• **Data to examine**

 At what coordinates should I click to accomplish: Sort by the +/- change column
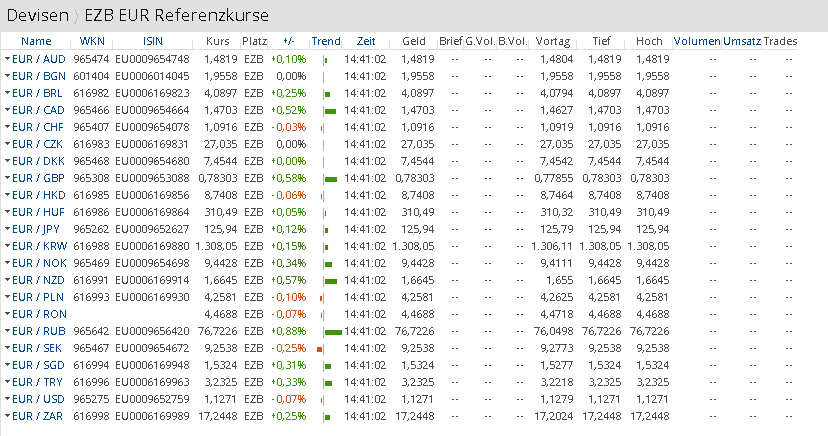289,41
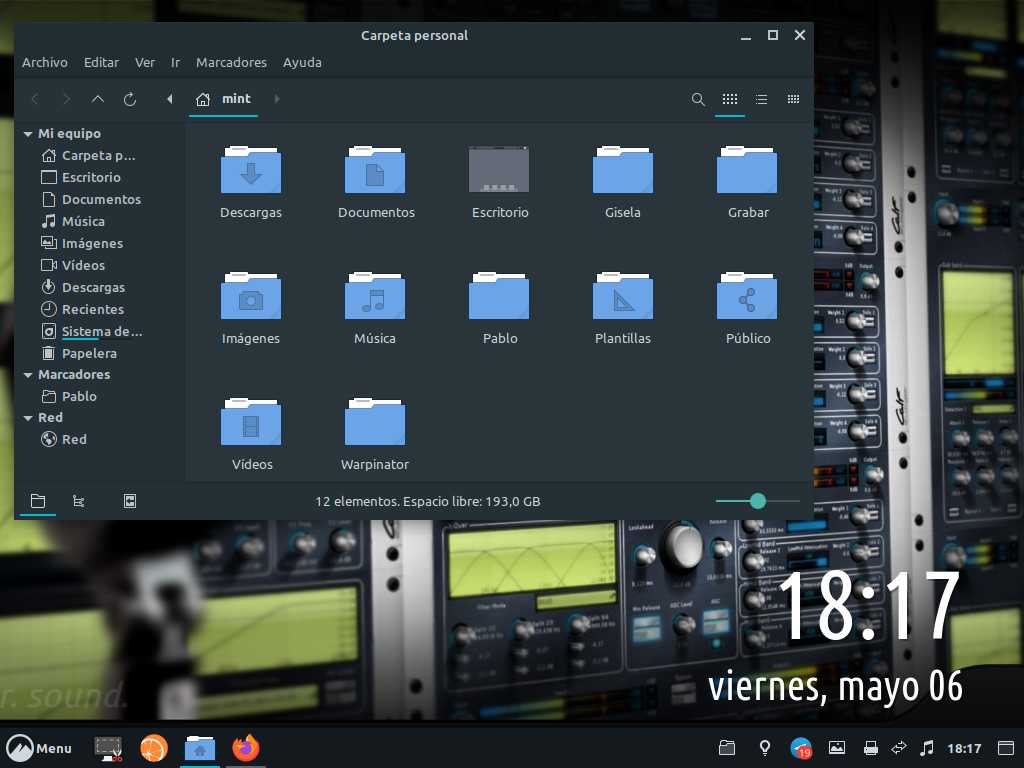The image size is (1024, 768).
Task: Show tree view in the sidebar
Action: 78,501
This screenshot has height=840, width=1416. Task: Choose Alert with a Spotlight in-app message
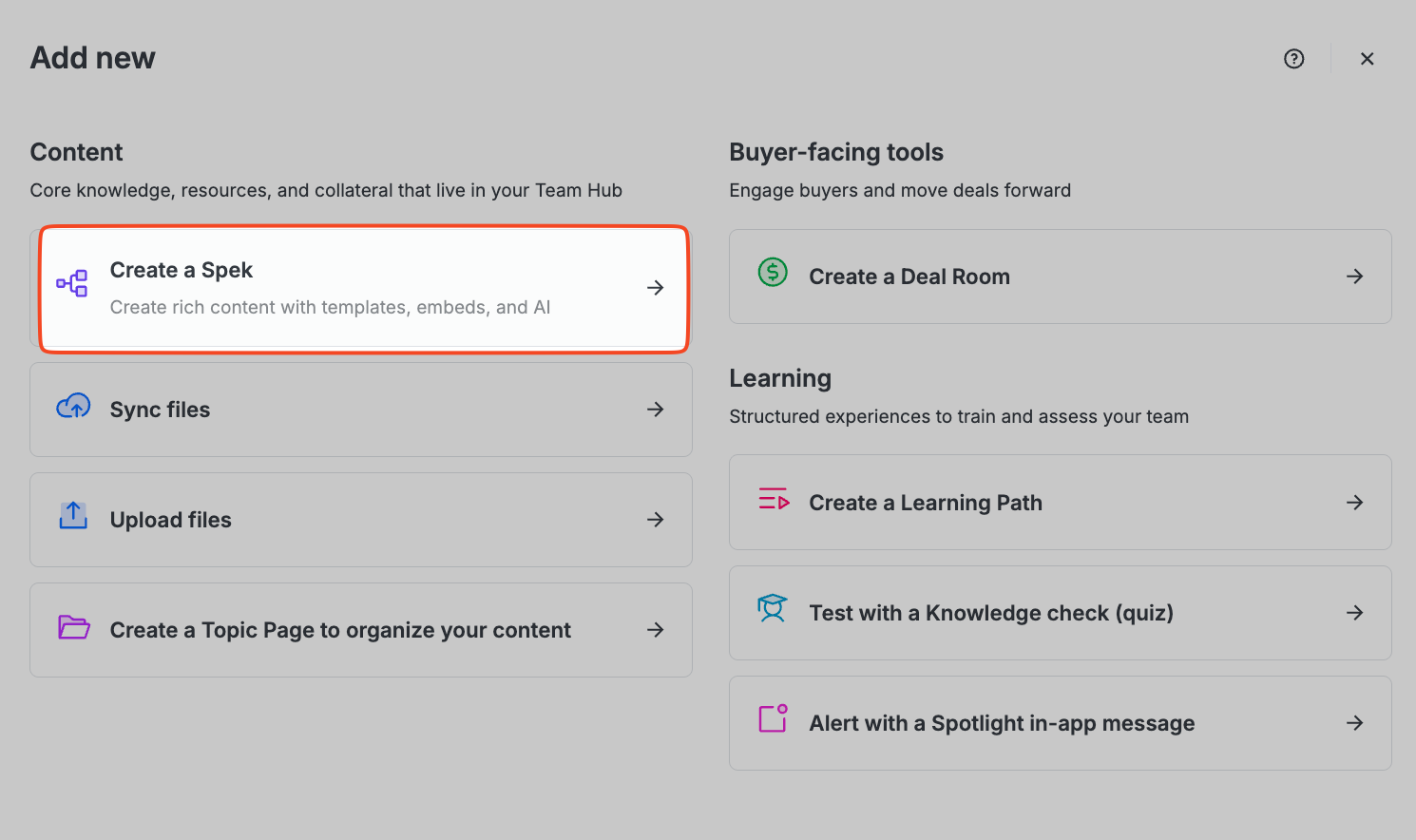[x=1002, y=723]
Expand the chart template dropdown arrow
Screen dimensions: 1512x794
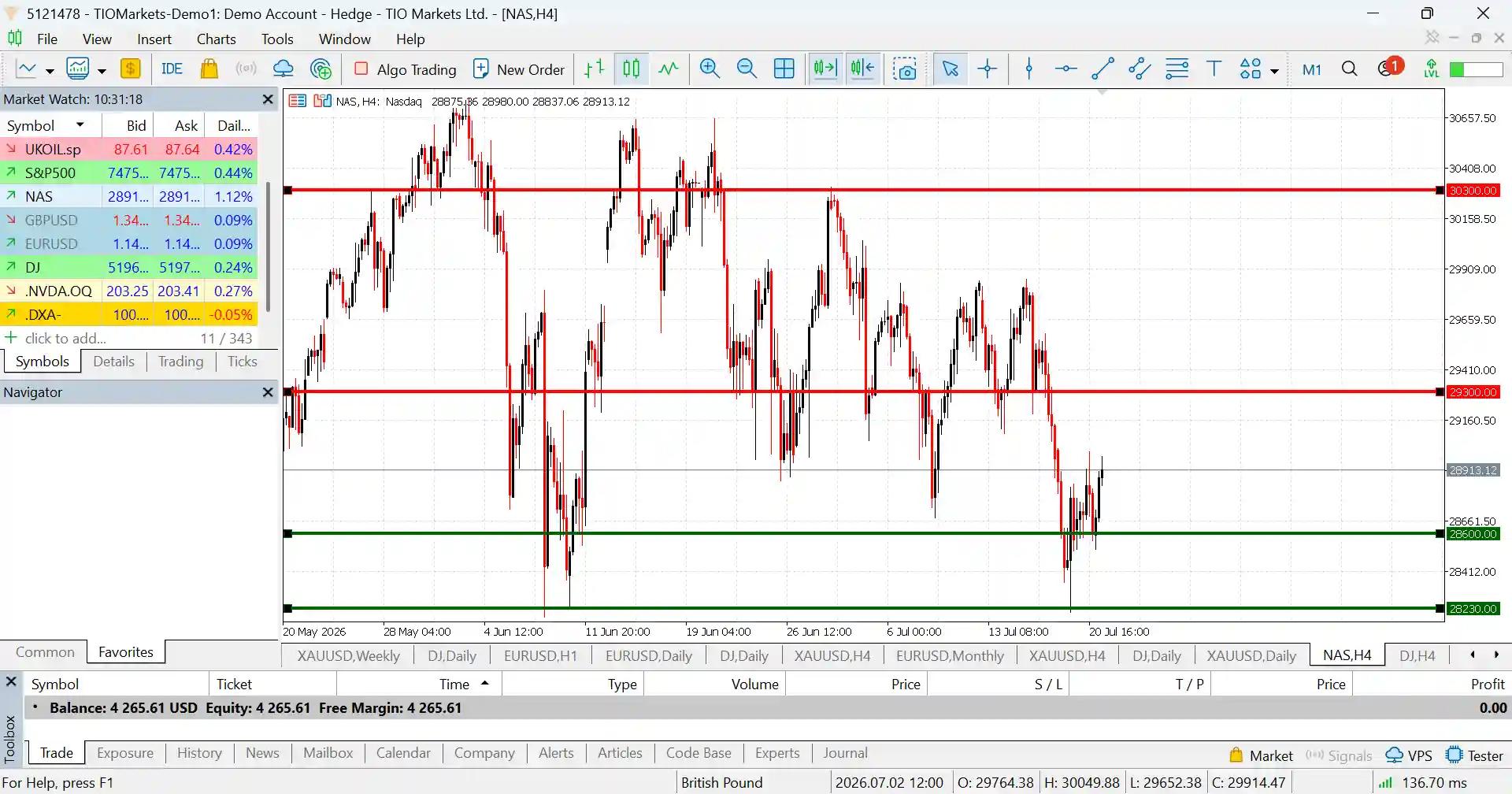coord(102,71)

• **Task statement**
Every line from the one with "Expand the chart template dropdown arrow" to the end of the records above should be restated word for word, and no picture belongs in the copy.

• **Reply**
Expand the chart template dropdown arrow
Screen dimensions: 1512x794
coord(102,71)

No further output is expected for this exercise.